目前,關于D-塔格糖結晶研究的報道很少。生物合成D-塔格糖時容易產生其他雜糖(例如D-葡萄糖、D-果糖等),且工業分離時往往不能被完全除去從而會影響D-塔格糖晶體的成核和生長,影響D-塔格糖晶體的形態、粒徑分布和純度等。WANG等[45]研究了3種雜質糖(D-麥芽糖、D-果糖、D-葡萄糖)對D-塔格糖晶體成核速率的影響,發現雜質糖在D-塔格糖晶體表面的吸附會阻礙D-塔格糖晶體的生長(圖6)。

圖6 不同實驗條件下D-塔格糖晶體的掃描電子顯微鏡圖像[45]Fig.6 Scanning electron microscopy images of D-tagatose crystals under different experimental conditions[45]
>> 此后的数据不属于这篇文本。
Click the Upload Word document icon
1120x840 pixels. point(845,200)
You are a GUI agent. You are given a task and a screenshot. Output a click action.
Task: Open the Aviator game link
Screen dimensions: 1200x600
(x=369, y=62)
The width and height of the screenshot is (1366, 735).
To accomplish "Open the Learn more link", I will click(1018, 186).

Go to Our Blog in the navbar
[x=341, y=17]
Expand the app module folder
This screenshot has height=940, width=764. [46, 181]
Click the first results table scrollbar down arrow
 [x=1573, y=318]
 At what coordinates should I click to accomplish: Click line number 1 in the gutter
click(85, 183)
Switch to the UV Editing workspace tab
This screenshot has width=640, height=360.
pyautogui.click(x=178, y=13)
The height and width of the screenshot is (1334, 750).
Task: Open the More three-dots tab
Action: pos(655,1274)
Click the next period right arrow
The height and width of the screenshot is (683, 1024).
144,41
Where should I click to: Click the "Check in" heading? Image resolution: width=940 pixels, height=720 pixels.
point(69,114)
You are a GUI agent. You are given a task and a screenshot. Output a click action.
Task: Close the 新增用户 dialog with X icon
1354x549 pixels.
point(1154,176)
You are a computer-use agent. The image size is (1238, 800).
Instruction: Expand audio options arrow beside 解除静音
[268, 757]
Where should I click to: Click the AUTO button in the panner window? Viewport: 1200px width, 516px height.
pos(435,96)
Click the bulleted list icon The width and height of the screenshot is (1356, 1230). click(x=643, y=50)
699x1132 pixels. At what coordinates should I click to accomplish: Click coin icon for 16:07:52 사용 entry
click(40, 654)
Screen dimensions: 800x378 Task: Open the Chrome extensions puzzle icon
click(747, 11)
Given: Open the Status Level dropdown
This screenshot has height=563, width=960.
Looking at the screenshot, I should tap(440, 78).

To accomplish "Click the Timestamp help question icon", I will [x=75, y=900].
WANG等還通過單晶生長實驗研究了雜質糖對D-塔格糖晶體生長速率的影響,并利用分子動力學模擬揭示了D-塔格糖在分子尺度上的晶體成核和生長機理。D-塔格糖工業結晶工藝目前報道不多。

6 總結與展望

作為一種功能性天然甜味劑,D-塔格糖不僅在食品領域具有重要應用價值,而且在醫藥和保健領域也發揮著至關重要的作用。我國雖然已經批準D-塔格糖為新食品原料,但是國內D-塔格糖仍未實現大規模生產,原因主要有以下幾點:a)仍未獲得一種具有生產強度高、熱穩定性強和轉化率高的酶催化劑;b)食品級宿主菌的開發力度不強;c)底物成本高;d)產物分離純化難度高。針對以上原因,建議重點研究:a)利用蛋白質工程、酶工程等技術改造酶分子結構,得到催化活性高、轉化率高、熱穩定性高的酶分子;b)開發經GRAS認證的食品級宿主菌作為生物催化載體,包括枯草芽孢桿菌、酵母菌、乳酸菌等;c)充分發揮多酶促反應在生物合成和轉化方面的潛力,平衡各種酶分子的表達水平以及中間代謝通量,增加各種酶分子間的協同作用,利用低成本底物大規模生產D-塔格糖;d)優化D-塔格糖分離純化和結晶工藝。通過上述努力,構建工業化生產D-塔格糖的簡單、高效、創新性工藝路線。